Music | Album review – Foster the People
Foster the People
Riding in on the same Nu-Wave movement which carried bands like MGMT and Phoenix, Foster the People’s dance-infused indie came to the music world’s attention with the catchy ’Pumped Up Kicks’. Narrating the homicidal thoughts of a troubled youth set to an earworm of a bass line, the song set the tone for their critically-praised debut Torches. For their sophomore effort, frontman Mark Foster recorded around London, L.A. and Morocco in an attempt to capture a musical identity based on “the spirit of wanderlust and discovery”. Presumably the band didn’t exactly expect this spirit of wanderlust to discover a sound remarkably like The Killers’ Day & Night, as it does on lead single ‘Coming of Age’, because they really needn’t have travelled so far.

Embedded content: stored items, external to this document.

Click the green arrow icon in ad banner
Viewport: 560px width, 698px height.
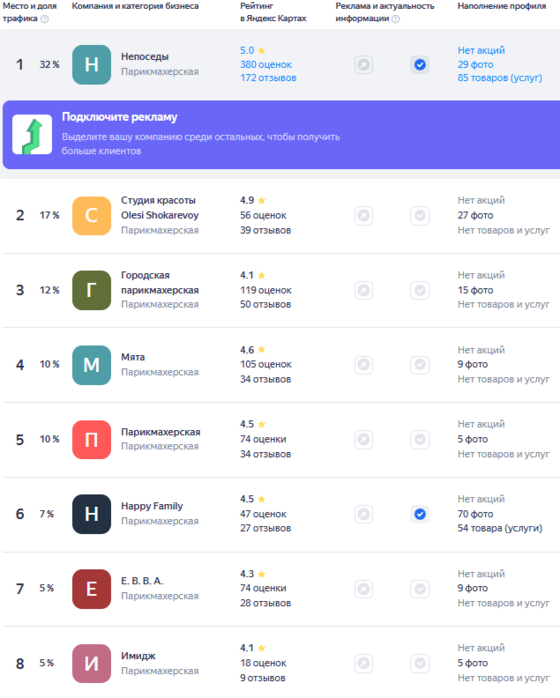(32, 134)
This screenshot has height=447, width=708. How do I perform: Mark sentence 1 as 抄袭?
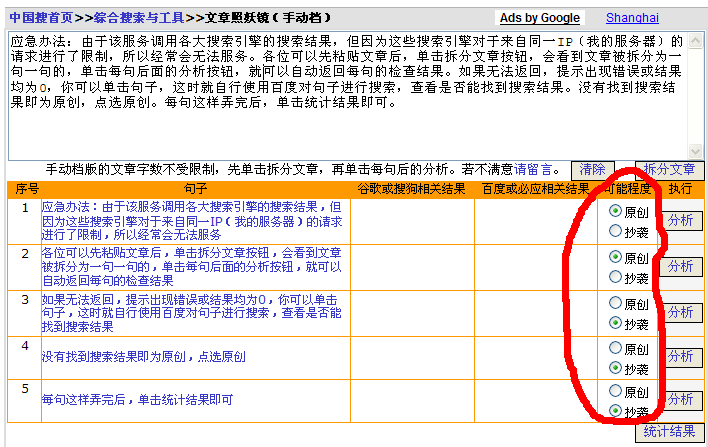615,231
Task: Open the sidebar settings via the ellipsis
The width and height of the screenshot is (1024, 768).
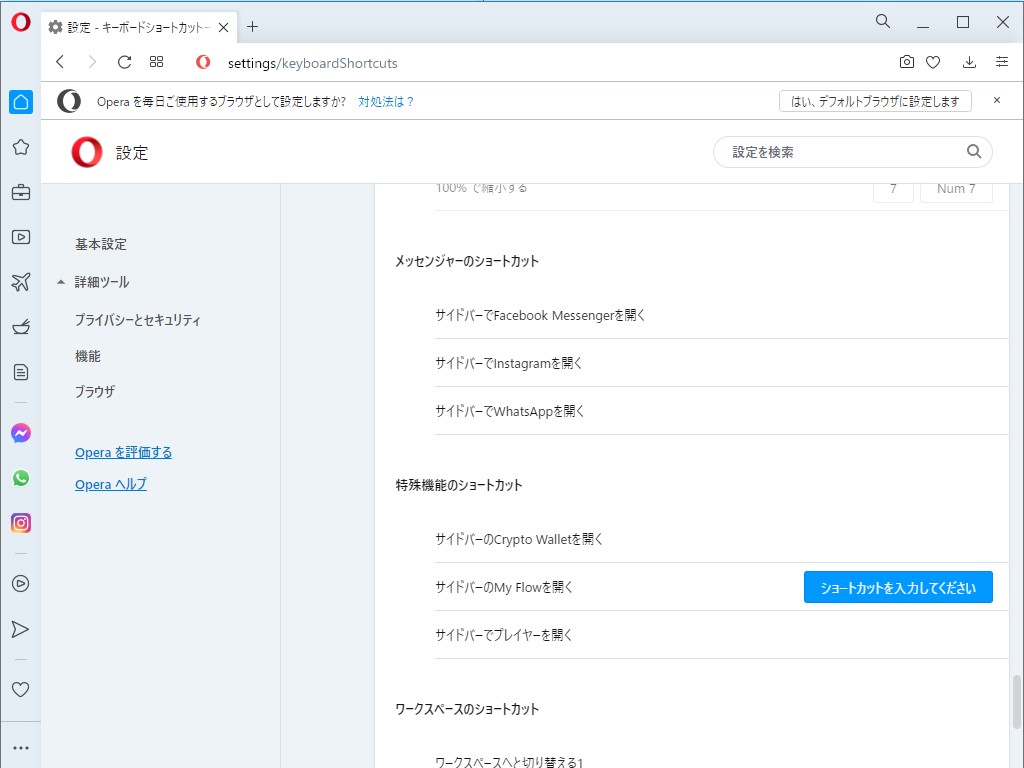Action: click(21, 747)
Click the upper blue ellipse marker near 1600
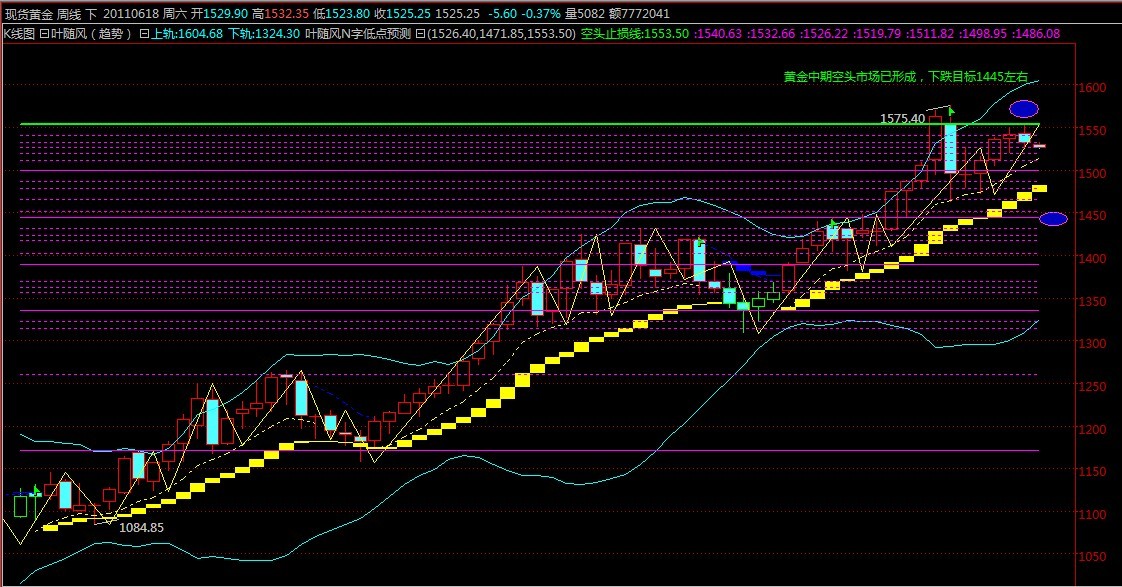 pos(1023,108)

On Supermodel, Foster the People have opted for dense guitar textures and lofty falsettos. While this is a departure for the band, it is open to debate whether it represents a progression as such; the cavernous 80s-influenced sound of ‘Ask Yourself’ will no doubt have its admirers, but the ultra-polished production occasionally borders on the saccharine, leaving a longing for the fuzzy edge of their early work.
That’s not to say that the album is without its highlights. The West African-influenced shuffling rhythm and chorus of “na na nas” on ‘Are You What You Wanted To Be?’ is Vampire Weekend on steroids, whilst the gentle finger picking on ‘Nevermind’ transforms into a towering behemoth of pulsing bass, and wailing guitar solos abound. It’s a good record; it just isn’t a great one.